• EXERCISE BRIEF:
Every record below needs to be printed again exactly.

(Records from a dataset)
=-=-=
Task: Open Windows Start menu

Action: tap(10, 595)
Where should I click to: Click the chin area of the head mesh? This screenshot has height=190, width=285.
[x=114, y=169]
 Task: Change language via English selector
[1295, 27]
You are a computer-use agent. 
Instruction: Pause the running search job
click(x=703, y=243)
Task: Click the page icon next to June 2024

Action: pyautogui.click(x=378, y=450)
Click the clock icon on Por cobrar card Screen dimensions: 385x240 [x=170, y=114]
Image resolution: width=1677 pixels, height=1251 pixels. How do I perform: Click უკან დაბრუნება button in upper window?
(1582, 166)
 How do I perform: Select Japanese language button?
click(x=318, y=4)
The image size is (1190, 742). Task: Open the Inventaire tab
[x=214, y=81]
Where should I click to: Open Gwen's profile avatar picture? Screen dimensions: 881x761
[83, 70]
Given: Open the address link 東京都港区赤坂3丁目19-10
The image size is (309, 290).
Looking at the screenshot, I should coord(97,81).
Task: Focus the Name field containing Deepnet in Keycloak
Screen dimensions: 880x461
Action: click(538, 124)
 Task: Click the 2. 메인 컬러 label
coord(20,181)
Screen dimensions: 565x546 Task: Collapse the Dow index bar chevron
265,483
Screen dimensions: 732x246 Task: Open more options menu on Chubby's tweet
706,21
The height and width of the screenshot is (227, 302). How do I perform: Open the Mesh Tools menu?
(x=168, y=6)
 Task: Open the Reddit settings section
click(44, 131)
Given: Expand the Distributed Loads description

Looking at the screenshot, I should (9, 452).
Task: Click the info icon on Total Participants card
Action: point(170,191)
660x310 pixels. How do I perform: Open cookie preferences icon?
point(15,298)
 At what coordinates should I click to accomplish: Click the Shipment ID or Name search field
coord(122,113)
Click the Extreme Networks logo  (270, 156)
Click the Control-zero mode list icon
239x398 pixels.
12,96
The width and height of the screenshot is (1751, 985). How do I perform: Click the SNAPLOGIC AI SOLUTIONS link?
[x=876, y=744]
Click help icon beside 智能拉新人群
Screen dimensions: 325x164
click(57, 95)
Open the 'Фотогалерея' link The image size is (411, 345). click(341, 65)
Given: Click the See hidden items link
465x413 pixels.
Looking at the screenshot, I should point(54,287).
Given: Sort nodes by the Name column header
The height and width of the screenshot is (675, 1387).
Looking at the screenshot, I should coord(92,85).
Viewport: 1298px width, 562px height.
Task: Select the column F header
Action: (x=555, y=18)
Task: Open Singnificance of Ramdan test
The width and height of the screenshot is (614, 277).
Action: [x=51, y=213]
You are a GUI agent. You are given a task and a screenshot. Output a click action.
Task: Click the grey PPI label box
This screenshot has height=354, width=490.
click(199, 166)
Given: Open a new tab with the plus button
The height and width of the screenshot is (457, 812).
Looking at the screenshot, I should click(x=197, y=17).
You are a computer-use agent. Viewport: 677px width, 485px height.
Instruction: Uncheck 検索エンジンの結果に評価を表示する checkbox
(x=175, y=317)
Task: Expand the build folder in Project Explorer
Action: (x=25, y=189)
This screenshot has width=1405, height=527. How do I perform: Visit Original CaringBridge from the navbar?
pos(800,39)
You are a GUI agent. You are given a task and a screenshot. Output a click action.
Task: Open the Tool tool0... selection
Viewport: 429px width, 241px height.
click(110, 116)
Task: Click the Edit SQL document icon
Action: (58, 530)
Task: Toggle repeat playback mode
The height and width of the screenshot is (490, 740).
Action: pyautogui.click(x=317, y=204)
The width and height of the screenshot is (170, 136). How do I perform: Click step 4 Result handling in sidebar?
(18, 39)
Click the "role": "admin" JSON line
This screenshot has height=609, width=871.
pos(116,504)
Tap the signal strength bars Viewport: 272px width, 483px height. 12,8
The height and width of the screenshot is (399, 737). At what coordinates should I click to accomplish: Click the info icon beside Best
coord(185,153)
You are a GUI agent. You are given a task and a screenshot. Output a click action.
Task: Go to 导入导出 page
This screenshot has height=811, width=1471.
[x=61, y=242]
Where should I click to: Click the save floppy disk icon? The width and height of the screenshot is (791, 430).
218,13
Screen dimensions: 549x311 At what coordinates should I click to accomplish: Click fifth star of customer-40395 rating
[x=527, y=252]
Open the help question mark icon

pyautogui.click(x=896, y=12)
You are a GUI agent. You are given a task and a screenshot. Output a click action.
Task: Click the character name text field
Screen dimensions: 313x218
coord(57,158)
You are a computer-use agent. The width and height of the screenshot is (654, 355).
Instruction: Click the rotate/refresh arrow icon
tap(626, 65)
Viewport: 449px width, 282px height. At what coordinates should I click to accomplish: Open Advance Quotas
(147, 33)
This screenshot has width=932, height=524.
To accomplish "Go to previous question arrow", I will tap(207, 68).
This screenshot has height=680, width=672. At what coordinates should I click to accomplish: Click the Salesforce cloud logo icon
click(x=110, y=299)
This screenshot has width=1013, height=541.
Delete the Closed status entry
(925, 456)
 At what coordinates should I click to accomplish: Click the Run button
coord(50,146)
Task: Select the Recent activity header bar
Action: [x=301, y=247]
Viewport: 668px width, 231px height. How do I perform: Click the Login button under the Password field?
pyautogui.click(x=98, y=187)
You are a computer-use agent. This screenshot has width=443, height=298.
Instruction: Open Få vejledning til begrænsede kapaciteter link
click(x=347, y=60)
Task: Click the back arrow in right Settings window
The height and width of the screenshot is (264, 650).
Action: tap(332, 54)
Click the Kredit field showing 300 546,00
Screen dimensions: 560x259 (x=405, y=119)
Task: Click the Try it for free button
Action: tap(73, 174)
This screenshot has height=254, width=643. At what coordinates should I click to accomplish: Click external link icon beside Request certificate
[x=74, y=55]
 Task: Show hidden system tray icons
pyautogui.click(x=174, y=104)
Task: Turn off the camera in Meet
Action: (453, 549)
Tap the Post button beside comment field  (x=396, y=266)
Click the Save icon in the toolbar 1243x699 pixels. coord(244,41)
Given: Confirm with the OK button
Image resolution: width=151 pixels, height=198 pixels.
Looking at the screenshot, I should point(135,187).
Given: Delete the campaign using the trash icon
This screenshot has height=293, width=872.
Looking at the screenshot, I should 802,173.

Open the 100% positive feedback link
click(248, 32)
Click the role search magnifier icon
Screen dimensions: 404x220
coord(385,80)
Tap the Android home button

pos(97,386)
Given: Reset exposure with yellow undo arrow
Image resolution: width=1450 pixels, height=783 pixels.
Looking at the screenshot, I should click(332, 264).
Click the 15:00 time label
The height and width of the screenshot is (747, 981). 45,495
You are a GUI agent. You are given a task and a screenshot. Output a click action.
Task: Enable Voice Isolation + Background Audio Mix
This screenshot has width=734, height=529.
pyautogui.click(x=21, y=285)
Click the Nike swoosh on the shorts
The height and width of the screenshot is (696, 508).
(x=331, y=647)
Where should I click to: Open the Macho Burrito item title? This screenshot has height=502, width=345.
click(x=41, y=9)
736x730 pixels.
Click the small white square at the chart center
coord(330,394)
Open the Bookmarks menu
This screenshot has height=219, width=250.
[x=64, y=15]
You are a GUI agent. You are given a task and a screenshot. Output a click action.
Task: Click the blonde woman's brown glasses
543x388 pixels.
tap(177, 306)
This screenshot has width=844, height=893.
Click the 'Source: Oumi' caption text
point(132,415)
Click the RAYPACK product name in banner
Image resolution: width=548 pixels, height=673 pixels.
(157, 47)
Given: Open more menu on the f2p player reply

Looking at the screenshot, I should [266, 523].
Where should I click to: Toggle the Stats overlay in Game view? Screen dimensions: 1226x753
=-=-=
• WORKED SOLUTION:
Task: Open Windows Start menu

Action: tap(10, 595)
Where should I click to: Click the chin area of the head mesh? This screenshot has height=190, width=285.
[x=114, y=169]
 Task: Change language via English selector
[1295, 27]
You are a computer-use agent. 
Instruction: Pause the running search job
click(x=703, y=243)
Task: Click the page icon next to June 2024

Action: pyautogui.click(x=378, y=450)
Click the clock icon on Por cobrar card Screen dimensions: 385x240 [x=170, y=114]
Image resolution: width=1677 pixels, height=1251 pixels. How do I perform: Click უკან დაბრუნება button in upper window?
(1582, 166)
 How do I perform: Select Japanese language button?
click(x=318, y=4)
The image size is (1190, 742). Task: Open the Inventaire tab
[x=214, y=81]
Where should I click to: Open Gwen's profile avatar picture? Screen dimensions: 881x761
[83, 70]
Given: Open the address link 東京都港区赤坂3丁目19-10
The image size is (309, 290).
Looking at the screenshot, I should coord(97,81).
Task: Focus the Name field containing Deepnet in Keycloak
Screen dimensions: 880x461
Action: click(538, 124)
 Task: Click the 2. 메인 컬러 label
coord(20,181)
Screen dimensions: 565x546 Task: Collapse the Dow index bar chevron
265,483
Screen dimensions: 732x246 Task: Open more options menu on Chubby's tweet
706,21
The height and width of the screenshot is (227, 302). How do I perform: Open the Mesh Tools menu?
(x=168, y=6)
 Task: Open the Reddit settings section
click(44, 131)
Given: Expand the Distributed Loads description

Looking at the screenshot, I should (9, 452).
Task: Click the info icon on Total Participants card
Action: point(170,191)
660x310 pixels. How do I perform: Open cookie preferences icon?
point(15,298)
 At what coordinates should I click to accomplish: Click the Shipment ID or Name search field
coord(122,113)
Click the Extreme Networks logo  (270, 156)
Click the Control-zero mode list icon
239x398 pixels.
12,96
The width and height of the screenshot is (1751, 985). How do I perform: Click the SNAPLOGIC AI SOLUTIONS link?
[x=876, y=744]
Click help icon beside 智能拉新人群
Screen dimensions: 325x164
click(57, 95)
Open the 'Фотогалерея' link The image size is (411, 345). click(341, 65)
Given: Click the See hidden items link
465x413 pixels.
Looking at the screenshot, I should point(54,287).
Given: Sort nodes by the Name column header
The height and width of the screenshot is (675, 1387).
Looking at the screenshot, I should coord(92,85).
Viewport: 1298px width, 562px height.
Task: Select the column F header
Action: (x=555, y=18)
Task: Open Singnificance of Ramdan test
The width and height of the screenshot is (614, 277).
Action: [x=51, y=213]
You are a GUI agent. You are given a task and a screenshot. Output a click action.
Task: Click the grey PPI label box
This screenshot has height=354, width=490.
click(199, 166)
Given: Open a new tab with the plus button
The height and width of the screenshot is (457, 812).
Looking at the screenshot, I should click(x=197, y=17).
You are a computer-use agent. Viewport: 677px width, 485px height.
Instruction: Uncheck 検索エンジンの結果に評価を表示する checkbox
(x=175, y=317)
Task: Expand the build folder in Project Explorer
Action: (x=25, y=189)
This screenshot has width=1405, height=527. How do I perform: Visit Original CaringBridge from the navbar?
pos(800,39)
You are a GUI agent. You are given a task and a screenshot. Output a click action.
Task: Open the Tool tool0... selection
Viewport: 429px width, 241px height.
click(110, 116)
Task: Click the Edit SQL document icon
Action: (58, 530)
Task: Toggle repeat playback mode
The height and width of the screenshot is (490, 740).
Action: pyautogui.click(x=317, y=204)
The width and height of the screenshot is (170, 136). How do I perform: Click step 4 Result handling in sidebar?
(18, 39)
Click the "role": "admin" JSON line
This screenshot has height=609, width=871.
pos(116,504)
Tap the signal strength bars Viewport: 272px width, 483px height. 12,8
The height and width of the screenshot is (399, 737). At what coordinates should I click to accomplish: Click the info icon beside Best
coord(185,153)
You are a GUI agent. You are given a task and a screenshot. Output a click action.
Task: Go to 导入导出 page
This screenshot has height=811, width=1471.
[x=61, y=242]
Where should I click to: Click the save floppy disk icon? The width and height of the screenshot is (791, 430).
218,13
Screen dimensions: 549x311 At what coordinates should I click to accomplish: Click fifth star of customer-40395 rating
[x=527, y=252]
Open the help question mark icon

pyautogui.click(x=896, y=12)
You are a GUI agent. You are given a task and a screenshot. Output a click action.
Task: Click the character name text field
Screen dimensions: 313x218
coord(57,158)
You are a computer-use agent. The width and height of the screenshot is (654, 355).
Instruction: Click the rotate/refresh arrow icon
tap(626, 65)
Viewport: 449px width, 282px height. At what coordinates should I click to accomplish: Open Advance Quotas
(147, 33)
This screenshot has width=932, height=524.
To accomplish "Go to previous question arrow", I will tap(207, 68).
This screenshot has height=680, width=672. At what coordinates should I click to accomplish: Click the Salesforce cloud logo icon
click(x=110, y=299)
This screenshot has width=1013, height=541.
Delete the Closed status entry
(925, 456)
 At what coordinates should I click to accomplish: Click the Run button
coord(50,146)
Task: Select the Recent activity header bar
Action: [x=301, y=247]
Viewport: 668px width, 231px height. How do I perform: Click the Login button under the Password field?
pyautogui.click(x=98, y=187)
You are a computer-use agent. This screenshot has width=443, height=298.
Instruction: Open Få vejledning til begrænsede kapaciteter link
click(x=347, y=60)
Task: Click the back arrow in right Settings window
The height and width of the screenshot is (264, 650).
Action: tap(332, 54)
Click the Kredit field showing 300 546,00
Screen dimensions: 560x259 (x=405, y=119)
Task: Click the Try it for free button
Action: tap(73, 174)
This screenshot has height=254, width=643. At what coordinates should I click to accomplish: Click external link icon beside Request certificate
[x=74, y=55]
 Task: Show hidden system tray icons
pyautogui.click(x=174, y=104)
Task: Turn off the camera in Meet
Action: (453, 549)
Tap the Post button beside comment field  (x=396, y=266)
Click the Save icon in the toolbar 1243x699 pixels. coord(244,41)
Given: Confirm with the OK button
Image resolution: width=151 pixels, height=198 pixels.
Looking at the screenshot, I should point(135,187).
Given: Delete the campaign using the trash icon
This screenshot has height=293, width=872.
Looking at the screenshot, I should 802,173.

Open the 100% positive feedback link
click(248, 32)
Click the role search magnifier icon
Screen dimensions: 404x220
coord(385,80)
Tap the Android home button

pos(97,386)
Given: Reset exposure with yellow undo arrow
Image resolution: width=1450 pixels, height=783 pixels.
Looking at the screenshot, I should click(332, 264).
Click the 15:00 time label
The height and width of the screenshot is (747, 981). 45,495
You are a GUI agent. You are given a task and a screenshot. Output a click action.
Task: Enable Voice Isolation + Background Audio Mix
This screenshot has width=734, height=529.
pyautogui.click(x=21, y=285)
Click the Nike swoosh on the shorts
The height and width of the screenshot is (696, 508).
(x=331, y=647)
Where should I click to: Open the Macho Burrito item title? This screenshot has height=502, width=345.
click(x=41, y=9)
736x730 pixels.
Click the small white square at the chart center
coord(330,394)
Open the Bookmarks menu
This screenshot has height=219, width=250.
[x=64, y=15]
You are a GUI agent. You are given a task and a screenshot. Output a click action.
Task: Click the blonde woman's brown glasses
543x388 pixels.
tap(177, 306)
This screenshot has width=844, height=893.
Click the 'Source: Oumi' caption text
point(132,415)
Click the RAYPACK product name in banner
Image resolution: width=548 pixels, height=673 pixels.
(157, 47)
Given: Open more menu on the f2p player reply

Looking at the screenshot, I should [266, 523].
Where should I click to: Toggle the Stats overlay in Game view? Screen dimensions: 1226x753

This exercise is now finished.